- [Aim of the task]:
Please copy out part of the material below word for word. Start at the line with "less (497, 1155)", end after the line with "focused (480, 483)", and include both of those lines.

- [Task material]:
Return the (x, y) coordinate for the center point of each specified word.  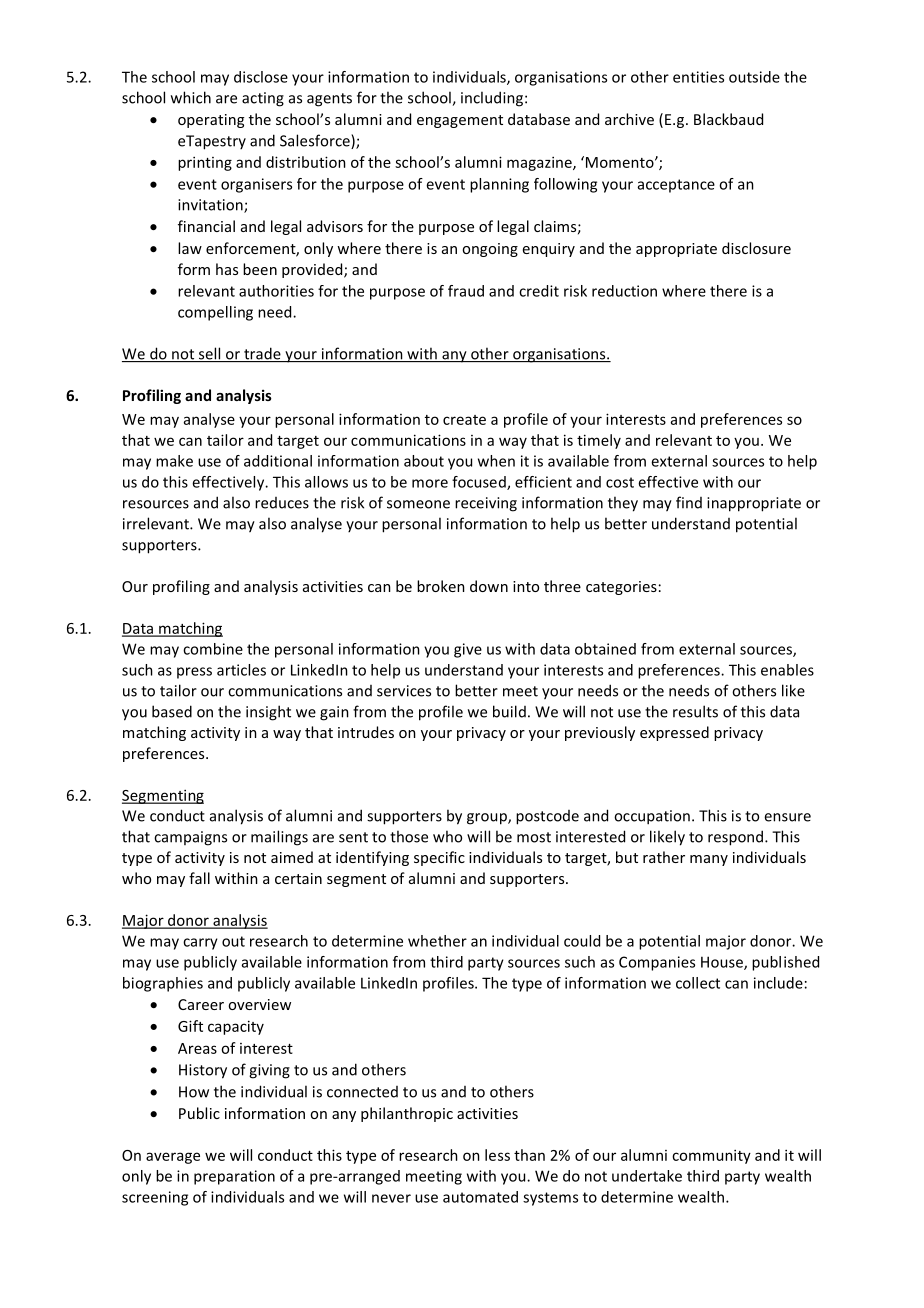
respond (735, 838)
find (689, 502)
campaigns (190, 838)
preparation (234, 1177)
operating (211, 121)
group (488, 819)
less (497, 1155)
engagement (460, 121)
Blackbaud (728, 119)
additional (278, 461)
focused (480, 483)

...

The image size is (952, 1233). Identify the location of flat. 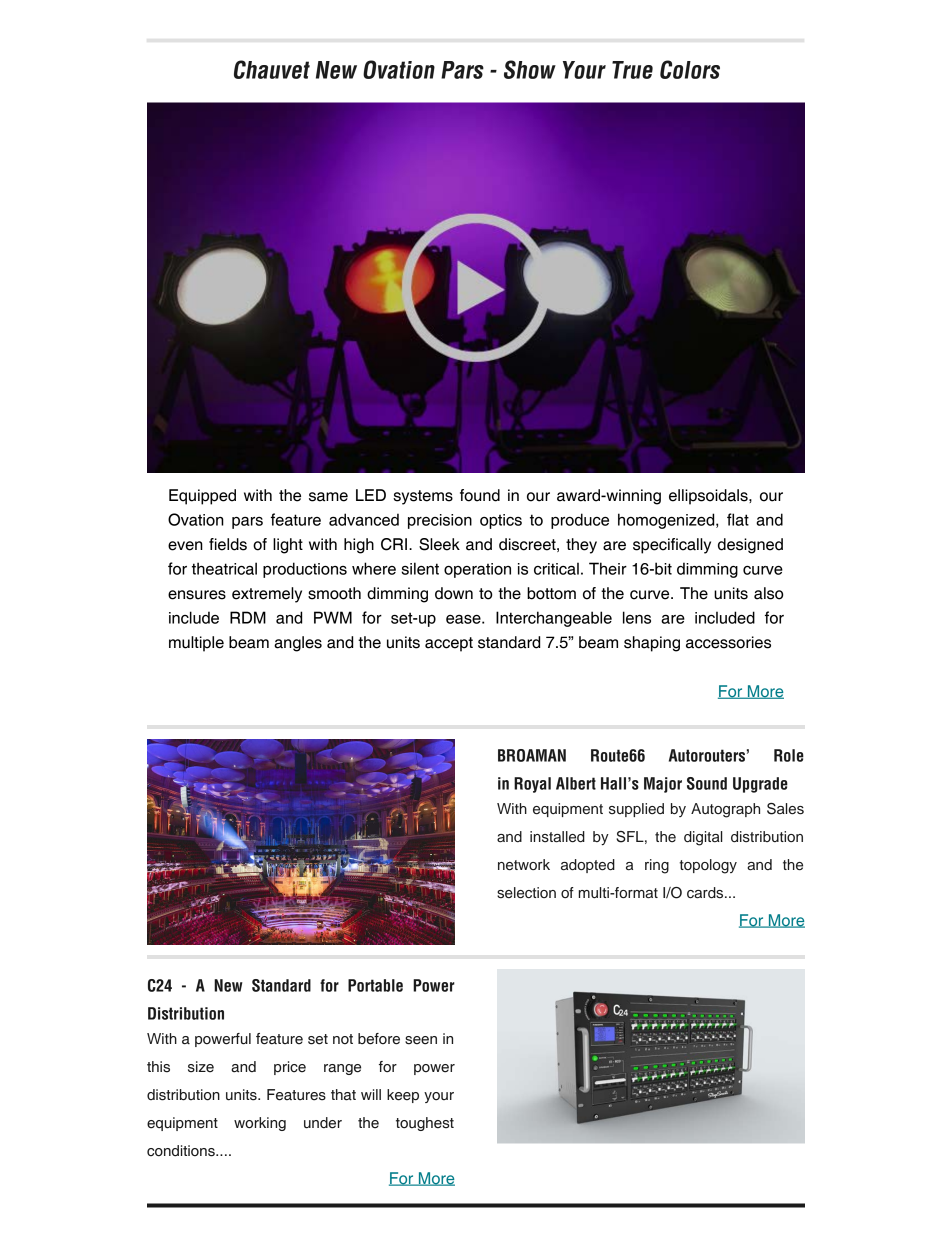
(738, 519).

- [Written reply]:
less (497, 1155)
engagement (460, 121)
Blackbaud (728, 119)
additional (278, 461)
focused (480, 483)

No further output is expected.